Akira Kurosawa est l'un des rares réalisateurs dont j'ai vu plus d'une quinzaine de films et qui ne m'a tout simplement jamais réellement déçu, à une exception de jeunesse près, et ce n'est pas avec Le Garde du Corps, sorti en 1961, juste après Les Salauds dorment en Paix, que cette série va s'arrêter.
Préfigurant Sergio Leone et sa remarquable trilogie du Dollars, Kurosawa nous emmène dans un village à la fin de l'époque Tokugawa, pour y suivre un Ronin qui va se mêler à une guerre de clans. L'une des forces du cinéma de Kurosawa se trouve notamment dans la construction de ses récits, et c'est à nouveau remarquable ici, avec les enjeux et personnages magistralement présentés, permettant de nous y intéresser, puis de nous attacher au protagoniste, personnage complexe et contradiction et mercenaire au grand cœur.
Il brouille d'abord les pistes, avant de donner une dimension plus humaniste à son récit, et de faire évoluer admirablement son protagoniste.
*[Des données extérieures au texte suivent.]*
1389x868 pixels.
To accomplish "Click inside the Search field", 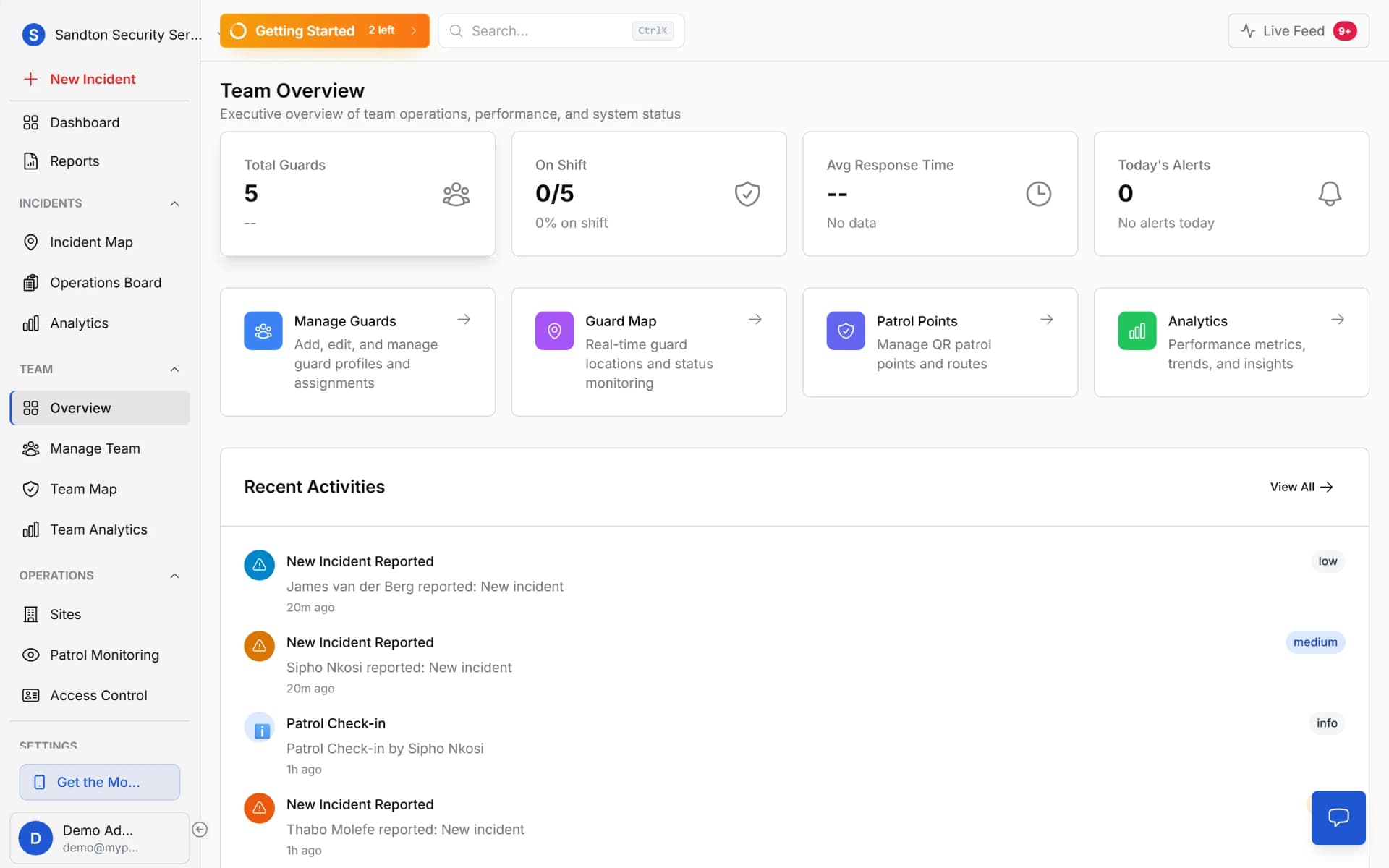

Les autres personnages servent cette dimension et évolution et sont, dans l'ensemble, tous bien traités et utiles au récit, alors que Kurosawa démontre un vrai savoir-faire derrière la caméra, on ressent d'ailleurs son influence des westerns, tandis qu'il se montre d'abord d'une grande justesse et sachant passer à l'action dans la dernière partie avec grand brio, pour un final remarquable et mémorable.
En plus de mettre en scène une dimension assez forte, il nous immerge bien au cœur du récit, sachant donner une certaine richesse aux propos et personnages sans pour autant alourdir le récit et gardant son efficacité, comme il a l'habitude de si bien le faire. La reconstitution et la photographie sont soignées tandis que devant la caméra, l'immense Toshiro Mifune écrase tout sur son passage et se montre, à nouveau, remarquable dans le rôle de Samouraï un peu pouilleux qui lui va si bien.
Tout en s'inspirant de ce genre, Akira Kurosawa préfigure les westerns de Leone avec Le Garde du Corps, où il démontre à nouveau tout son talent et savoir-faire, faisant ressortir une dimension humaniste de son récit et surtout un ensemble passionnant et immersif, emmené par un grand Toshiro Mifune.